= Stored rows =
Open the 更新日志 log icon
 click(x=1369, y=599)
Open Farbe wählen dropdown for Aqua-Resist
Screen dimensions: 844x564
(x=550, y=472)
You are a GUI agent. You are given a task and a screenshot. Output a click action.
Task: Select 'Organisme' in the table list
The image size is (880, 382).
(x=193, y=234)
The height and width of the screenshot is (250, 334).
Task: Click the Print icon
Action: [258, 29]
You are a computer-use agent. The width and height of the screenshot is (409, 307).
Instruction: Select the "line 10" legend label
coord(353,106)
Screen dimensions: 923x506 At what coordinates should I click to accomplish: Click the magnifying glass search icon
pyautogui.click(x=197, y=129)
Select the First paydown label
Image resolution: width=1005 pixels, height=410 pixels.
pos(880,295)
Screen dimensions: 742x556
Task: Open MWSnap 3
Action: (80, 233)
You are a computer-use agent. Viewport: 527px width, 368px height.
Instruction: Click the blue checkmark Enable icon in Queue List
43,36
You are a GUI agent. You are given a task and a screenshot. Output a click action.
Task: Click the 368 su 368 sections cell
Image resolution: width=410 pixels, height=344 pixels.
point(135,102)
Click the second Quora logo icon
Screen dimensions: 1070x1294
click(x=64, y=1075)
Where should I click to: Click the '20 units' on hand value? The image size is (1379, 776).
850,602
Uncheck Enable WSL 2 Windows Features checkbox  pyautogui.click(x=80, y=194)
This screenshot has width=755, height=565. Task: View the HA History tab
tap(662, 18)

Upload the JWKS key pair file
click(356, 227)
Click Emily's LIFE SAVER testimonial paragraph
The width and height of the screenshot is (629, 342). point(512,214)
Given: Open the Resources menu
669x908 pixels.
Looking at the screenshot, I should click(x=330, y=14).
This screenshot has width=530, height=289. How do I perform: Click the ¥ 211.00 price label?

= What is needed =
Switch each "GUI agent" in the rows above to "screen agent" and write out all the rows again, leaving everything else as it is.

= Answer to the problem =
Open the 更新日志 log icon
 click(x=1369, y=599)
Open Farbe wählen dropdown for Aqua-Resist
Screen dimensions: 844x564
(x=550, y=472)
You are a screen agent. You are given a task and a screenshot. Output a click action.
Task: Select 'Organisme' in the table list
The image size is (880, 382).
(x=193, y=234)
The height and width of the screenshot is (250, 334).
Task: Click the Print icon
Action: [258, 29]
You are a computer-use agent. The width and height of the screenshot is (409, 307).
Instruction: Select the "line 10" legend label
coord(353,106)
Screen dimensions: 923x506 At what coordinates should I click to accomplish: Click the magnifying glass search icon
pyautogui.click(x=197, y=129)
Select the First paydown label
Image resolution: width=1005 pixels, height=410 pixels.
pos(880,295)
Screen dimensions: 742x556
Task: Open MWSnap 3
Action: (80, 233)
You are a computer-use agent. Viewport: 527px width, 368px height.
Instruction: Click the blue checkmark Enable icon in Queue List
43,36
You are a screen agent. You are given a task and a screenshot. Output a click action.
Task: Click the 368 su 368 sections cell
Image resolution: width=410 pixels, height=344 pixels.
point(135,102)
Click the second Quora logo icon
Screen dimensions: 1070x1294
click(x=64, y=1075)
Where should I click to: Click the '20 units' on hand value? The image size is (1379, 776).
850,602
Uncheck Enable WSL 2 Windows Features checkbox  pyautogui.click(x=80, y=194)
This screenshot has width=755, height=565. Task: View the HA History tab
tap(662, 18)

Upload the JWKS key pair file
click(356, 227)
Click Emily's LIFE SAVER testimonial paragraph
The width and height of the screenshot is (629, 342). point(512,214)
Given: Open the Resources menu
669x908 pixels.
Looking at the screenshot, I should click(x=330, y=14).
This screenshot has width=530, height=289. How do I perform: Click the ¥ 211.00 price label?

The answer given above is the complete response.